The Fog of War is really good, but I think I may have liked Outfoxed even better, which really surprised me. Between Outfoxed and The Video Game Revolution (2004), I'm on quite a different 'roll' than you are, having seen two surprisingly good documentaries in a row :-)
Ah, but unless I'm mistaken, didn't Cutthroat Island make it on your queue out of morbid curiosity to see the biggest flop of all-time? I think I remember telling you about that one. So you must have known what you were getting into.
If that's true, then I just wasn't around for that comment...
AJ's right on Cutthroat Island. Kiss of the Dragon got in because I'm always on the lookout for good action movies, and I heard the occasional dissenting opinion that it was one of the better Jet Li movies. Sometimes the majority knows what it's talking about though.
So yes, I knew what I was getting into, but picture getting punched in the eye; when does it hurt more: when you know it's coming, or when you get sucker punched?
Ah, so glad you enjoyed Before Sunrise.

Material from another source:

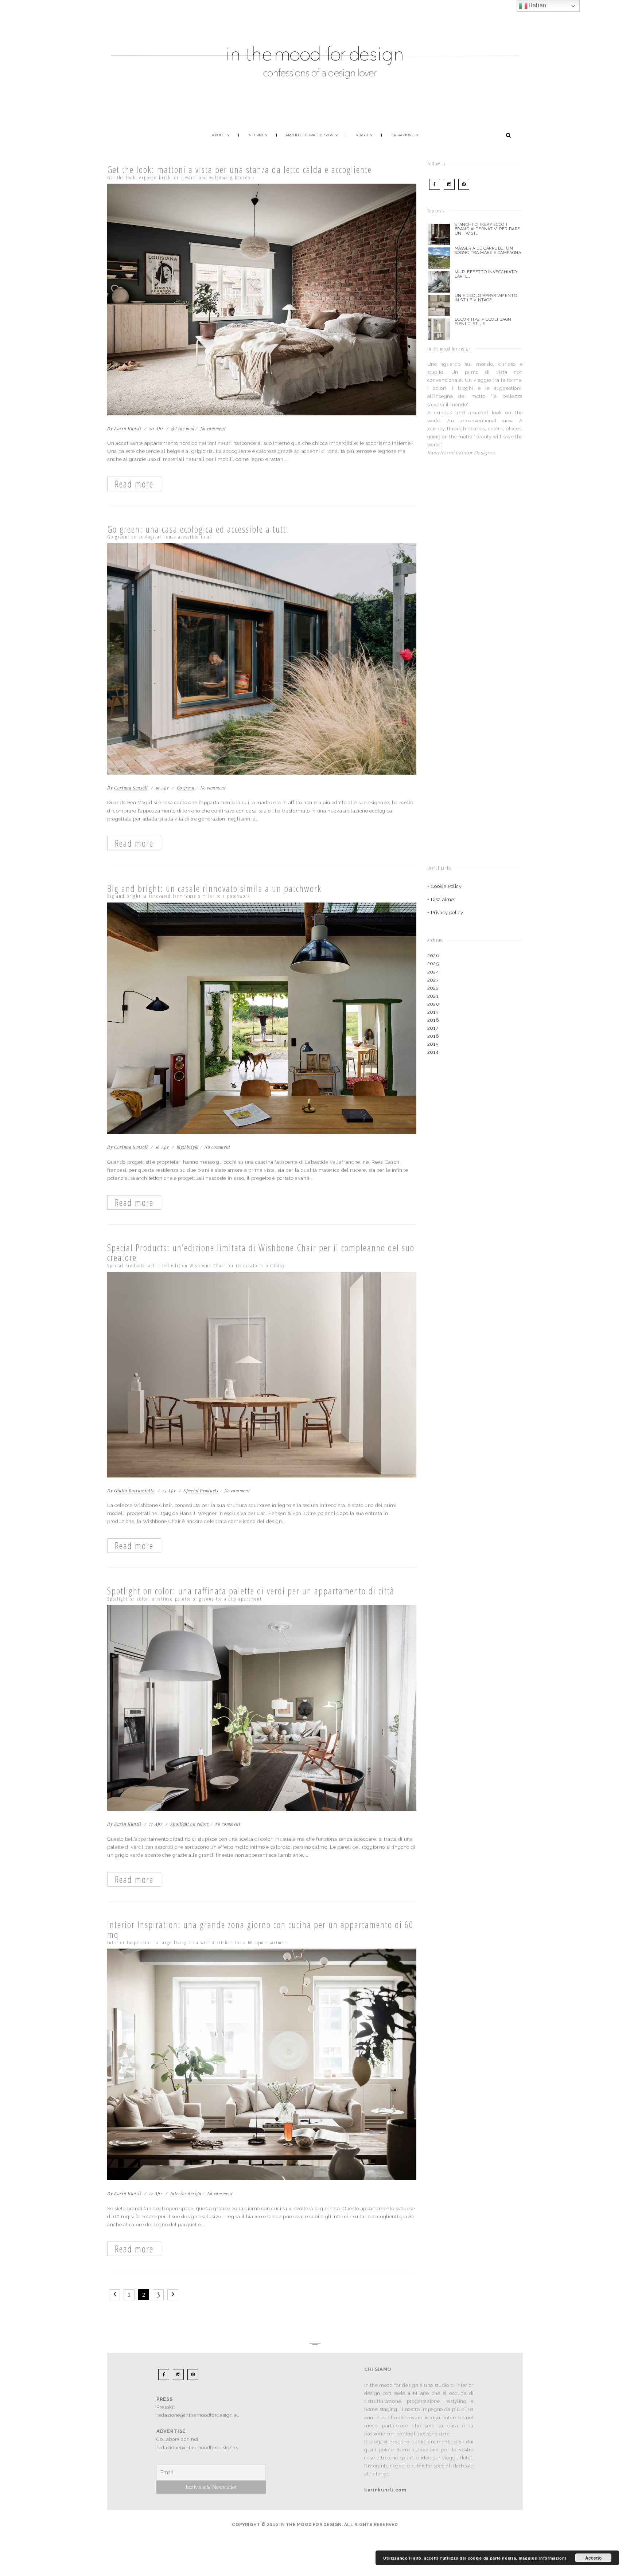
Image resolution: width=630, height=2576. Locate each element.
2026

Now, you are prepared for the even better Before Sunset!
Shalom, y'all!
L. Bangs
Damn, I was hoping to beat lbangs to the punch on this one, since I was sure he would say that. If only his time zone wasn't earlier than mine! Of course, it helps that I had musical rehearsal at the time of this post...
So yeah. Before Sunset is awesome.
Thanks guys! Prob'ly my favorite Linklater movie so far, although I have high hopes for Before Sunset. I'm particularly curious about the highly touted ending, but perhaps most eager to know what happened to their plans made at the end of Before Sunrise. Heck, I'm looking forward to the whole thing as a whole.